- Görev Listesi:
A. Baas rejimi ve Kürtler konulu yazıya göre aşağıdaki soruları yanıtlayın.
(i) Kürtler kiminle savaşarak direniş ve özgürlük destanı yazdı?
(ii) Baas rejimine göre Suriye sınırları içinde yaşayanlar nedir?
(iii) Bakur'da karların üzerinde yürüyenler, göçmen kuşlar gibi nereye inmeye karar vermiş?
B. Baas rejimi ve Kürtler konulu yazının "Misafire zor uygulamış, işkence" ifadesiyle başlayıp "dayatılanı kabul etmişler." ifadesiyle biten kısmını birebir kopyalayın.
C. Baas rejimi ve Kürtler konulu yazıyı bittiği yerden devam ettirin.

- Alıntı:

::::::

Kürtler DAİŞ ile savaşarak tüm dünyaya seslerini duyuran direniş ve özgürlük destanı yazdı. Büyük bedeller verip, tüm dünyayı başlattıkları özgürlük türküsüne kattı. Suriye toprakları her ulustan insanın emeğiyle, teriyle ve kanıyla yeniden yeşertilirken, Baas rejimi tüm sessizliğiyle dinledi, izledi. Ve bu dönemlerde Baas rejimi küçülerek neredeyse yok olma düzeyine geldi. Kürtlerin bu devrim yılları boyunca Suriye halklarının varlığı, güvenliği ve özgürlüğü için direndiği, savaştığı, bedel verdiği ve zaferler kazandığı dünya insanlığının bildiği, tanıklık ettiği bir gerçek.

Ancak bu gerçek Baas rejiminin kabulleneceği bir gerçek olamadı henüz. Çünkü Baas rejimi, kendini milliyetçi Arap hegemonik anlayıştan kurtarmış değil. Bundan dolayı da Kuzey-Doğu Suriye özerk yönetimiyle görüşmeler başlatılarak demokratikleşmenin adımlarını atması gerekirken, Baas rejimi tüm dünyanın kabul ettiği direnişi yürüten Kürtleri inkar ederek eski moduna geri döneceği yanılgısını yaşıyor. Baas rejimine göre Rojavalı Kürt yok, Suriye sınırları içinde yaşayanlar misafir. Bu nasıl bir misafirlikse, ev sahibi kendi dilini öğretmiş tüm misafirlere!

Misafire zor uygulamış, işkence etmiş, misafiri inkar etmiş, zorla dilini ve kültürünü öğretmiş, canı istediğinde de vurup öldürmüş. Meğer Bakur'da karların üzerinde kart kurt diye sesler çıkararak yürüyenler, oradaki uzun kışlarda üşümüşler, göçmen kuşlar gibi Güney'e inmeye karar vermişler. Gide gide Suriye devleti kurulduktan sonra Güney'e gitmişler ve Suriye’nin Kuzeyi'ne misafir olmuşlar. Ne hikmetse ondan önce kar-kış onları üşütmüyormuş. Bir de misafirliğe gitmişken, ev sahiplerinin dilini, kültürünü öğrenelim ne olur ne olmaz demeden başlarında sopayla onlara dayatılanı kabul etmişler.

::::::

- Liste:

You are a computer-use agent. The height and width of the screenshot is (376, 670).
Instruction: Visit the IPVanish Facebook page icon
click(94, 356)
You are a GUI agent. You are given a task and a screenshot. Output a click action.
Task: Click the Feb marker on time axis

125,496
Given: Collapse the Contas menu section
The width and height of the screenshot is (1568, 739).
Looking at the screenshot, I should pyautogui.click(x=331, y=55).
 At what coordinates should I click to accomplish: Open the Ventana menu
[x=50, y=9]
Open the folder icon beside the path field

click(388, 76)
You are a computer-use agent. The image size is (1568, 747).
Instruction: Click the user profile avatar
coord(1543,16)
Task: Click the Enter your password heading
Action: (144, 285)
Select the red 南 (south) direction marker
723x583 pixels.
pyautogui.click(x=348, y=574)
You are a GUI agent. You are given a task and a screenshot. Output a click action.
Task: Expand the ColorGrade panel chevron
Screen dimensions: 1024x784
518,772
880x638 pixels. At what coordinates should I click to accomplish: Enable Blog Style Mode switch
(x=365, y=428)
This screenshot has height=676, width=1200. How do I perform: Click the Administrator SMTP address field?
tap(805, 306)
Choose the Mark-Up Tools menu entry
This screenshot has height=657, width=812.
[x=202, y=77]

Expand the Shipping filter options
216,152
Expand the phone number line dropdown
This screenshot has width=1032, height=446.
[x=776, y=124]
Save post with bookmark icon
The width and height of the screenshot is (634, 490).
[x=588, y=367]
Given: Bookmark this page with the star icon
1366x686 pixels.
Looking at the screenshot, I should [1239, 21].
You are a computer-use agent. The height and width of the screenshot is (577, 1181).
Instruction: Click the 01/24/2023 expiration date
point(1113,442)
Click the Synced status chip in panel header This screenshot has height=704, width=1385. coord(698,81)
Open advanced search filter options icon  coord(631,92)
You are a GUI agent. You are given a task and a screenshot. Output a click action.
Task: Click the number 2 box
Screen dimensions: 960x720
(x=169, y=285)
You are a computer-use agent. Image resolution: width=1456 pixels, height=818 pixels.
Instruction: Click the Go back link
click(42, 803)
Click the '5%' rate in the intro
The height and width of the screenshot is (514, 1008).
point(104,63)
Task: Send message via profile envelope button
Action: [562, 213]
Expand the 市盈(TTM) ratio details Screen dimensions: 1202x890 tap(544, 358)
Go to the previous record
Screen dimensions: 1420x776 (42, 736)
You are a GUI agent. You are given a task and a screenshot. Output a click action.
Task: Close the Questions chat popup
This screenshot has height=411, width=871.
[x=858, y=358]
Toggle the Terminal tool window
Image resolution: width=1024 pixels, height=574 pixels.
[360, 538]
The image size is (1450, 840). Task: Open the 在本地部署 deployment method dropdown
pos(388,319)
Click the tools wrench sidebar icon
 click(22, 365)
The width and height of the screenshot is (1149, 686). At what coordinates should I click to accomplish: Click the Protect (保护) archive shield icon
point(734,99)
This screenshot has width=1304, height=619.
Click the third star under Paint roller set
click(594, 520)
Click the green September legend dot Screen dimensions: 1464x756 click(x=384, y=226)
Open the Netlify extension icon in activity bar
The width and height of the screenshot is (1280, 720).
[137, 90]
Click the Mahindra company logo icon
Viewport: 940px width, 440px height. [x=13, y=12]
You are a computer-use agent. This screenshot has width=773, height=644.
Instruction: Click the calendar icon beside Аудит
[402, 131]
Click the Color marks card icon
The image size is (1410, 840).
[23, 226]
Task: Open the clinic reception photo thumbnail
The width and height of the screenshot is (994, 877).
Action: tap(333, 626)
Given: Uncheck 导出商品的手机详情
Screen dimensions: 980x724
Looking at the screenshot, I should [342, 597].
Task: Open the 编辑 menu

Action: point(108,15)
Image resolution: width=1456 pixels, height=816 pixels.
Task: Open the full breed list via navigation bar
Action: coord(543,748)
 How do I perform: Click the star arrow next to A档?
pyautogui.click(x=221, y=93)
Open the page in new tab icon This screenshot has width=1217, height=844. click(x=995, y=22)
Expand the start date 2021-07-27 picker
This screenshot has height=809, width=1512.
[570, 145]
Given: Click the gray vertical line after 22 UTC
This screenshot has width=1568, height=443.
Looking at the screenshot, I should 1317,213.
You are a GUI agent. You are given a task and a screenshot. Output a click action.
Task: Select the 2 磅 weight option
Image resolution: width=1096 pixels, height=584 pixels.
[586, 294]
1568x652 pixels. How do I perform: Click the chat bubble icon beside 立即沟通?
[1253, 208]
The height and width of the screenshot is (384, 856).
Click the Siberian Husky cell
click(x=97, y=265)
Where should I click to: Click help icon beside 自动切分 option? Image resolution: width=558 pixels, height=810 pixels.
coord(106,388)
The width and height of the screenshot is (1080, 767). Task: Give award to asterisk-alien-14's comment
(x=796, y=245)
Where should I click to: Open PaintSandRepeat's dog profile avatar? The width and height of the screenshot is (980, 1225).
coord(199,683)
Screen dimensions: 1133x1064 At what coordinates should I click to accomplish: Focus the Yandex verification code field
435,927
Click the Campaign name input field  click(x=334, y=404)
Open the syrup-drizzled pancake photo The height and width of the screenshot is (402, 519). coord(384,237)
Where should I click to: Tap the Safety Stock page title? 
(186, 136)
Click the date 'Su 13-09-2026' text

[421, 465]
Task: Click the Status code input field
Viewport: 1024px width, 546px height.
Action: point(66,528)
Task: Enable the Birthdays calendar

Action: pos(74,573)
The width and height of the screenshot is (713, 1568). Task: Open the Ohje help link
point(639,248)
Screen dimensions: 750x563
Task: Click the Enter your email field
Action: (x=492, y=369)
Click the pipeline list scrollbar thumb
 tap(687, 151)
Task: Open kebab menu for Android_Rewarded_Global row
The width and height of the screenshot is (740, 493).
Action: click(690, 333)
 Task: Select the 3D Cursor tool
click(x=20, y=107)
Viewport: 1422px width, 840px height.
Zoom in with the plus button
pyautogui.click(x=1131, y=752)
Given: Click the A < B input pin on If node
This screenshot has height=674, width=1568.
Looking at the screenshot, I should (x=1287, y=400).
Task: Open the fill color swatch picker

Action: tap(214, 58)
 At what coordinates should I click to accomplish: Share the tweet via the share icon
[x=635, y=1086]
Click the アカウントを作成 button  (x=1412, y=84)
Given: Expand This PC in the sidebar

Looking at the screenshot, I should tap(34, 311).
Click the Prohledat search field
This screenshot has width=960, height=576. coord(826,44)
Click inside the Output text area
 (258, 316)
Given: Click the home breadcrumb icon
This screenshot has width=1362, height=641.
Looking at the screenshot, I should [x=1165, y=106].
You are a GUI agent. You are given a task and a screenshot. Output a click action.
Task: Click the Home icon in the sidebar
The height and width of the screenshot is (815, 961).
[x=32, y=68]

::::::

- Görev Yanıtları:
A.
(i) DAİŞ ile.
(ii) Misafir.
(iii) Güney'e.

B.
Misafire zor uygulamış, işkence etmiş, misafiri inkar etmiş, zorla dilini ve kültürünü öğretmiş, canı istediğinde de vurup öldürmüş. Meğer Bakur'da karların üzerinde kart kurt diye sesler çıkararak yürüyenler, oradaki uzun kışlarda üşümüşler, göçmen kuşlar gibi Güney'e inmeye karar vermişler. Gide gide Suriye devleti kurulduktan sonra Güney'e gitmişler ve Suriye’nin Kuzeyi'ne misafir olmuşlar. Ne hikmetse ondan önce kar-kış onları üşütmüyormuş. Bir de misafirliğe gitmişken, ev sahiplerinin dilini, kültürünü öğrenelim ne olur ne olmaz demeden başlarında sopayla onlara dayatılanı kabul etmişler.

C.
REJİM KÜRTLERE SALDIRMAKTAN VAZGEÇMELİDİR

Hikayeyi ve ironiyi uzatmaya gerek yok. Bu ucuz milliyetçi söylemler Baas rejiminin kaybettiklerini ikiye katlıyor. Ne yazık ki, kazanımın savaşmak kadar demkoratikleşmekle mümkün olduğunu bilmemek, Baas rejiminin sonunu getirecek gibi görünüyor. Zor bela dış güçlerin desteğiyle ayakta durmak bir yana, içteki toplumsal zenginliğe, büyüklüğü dayanmamak, bunu esas almamak bu rejimin zihniyet olarak bitişini getirecek. Baas rejimi inkarcı, Kürdü yok sayan, Türk faşist rejimine özenen tavır, tutum ve uygulamalarından vazgeçmelidir. Tam da bu beklenirken Qamişlo’da rejim güçleri özerk yönetime bağlı asayiş üyelerine saldırdı.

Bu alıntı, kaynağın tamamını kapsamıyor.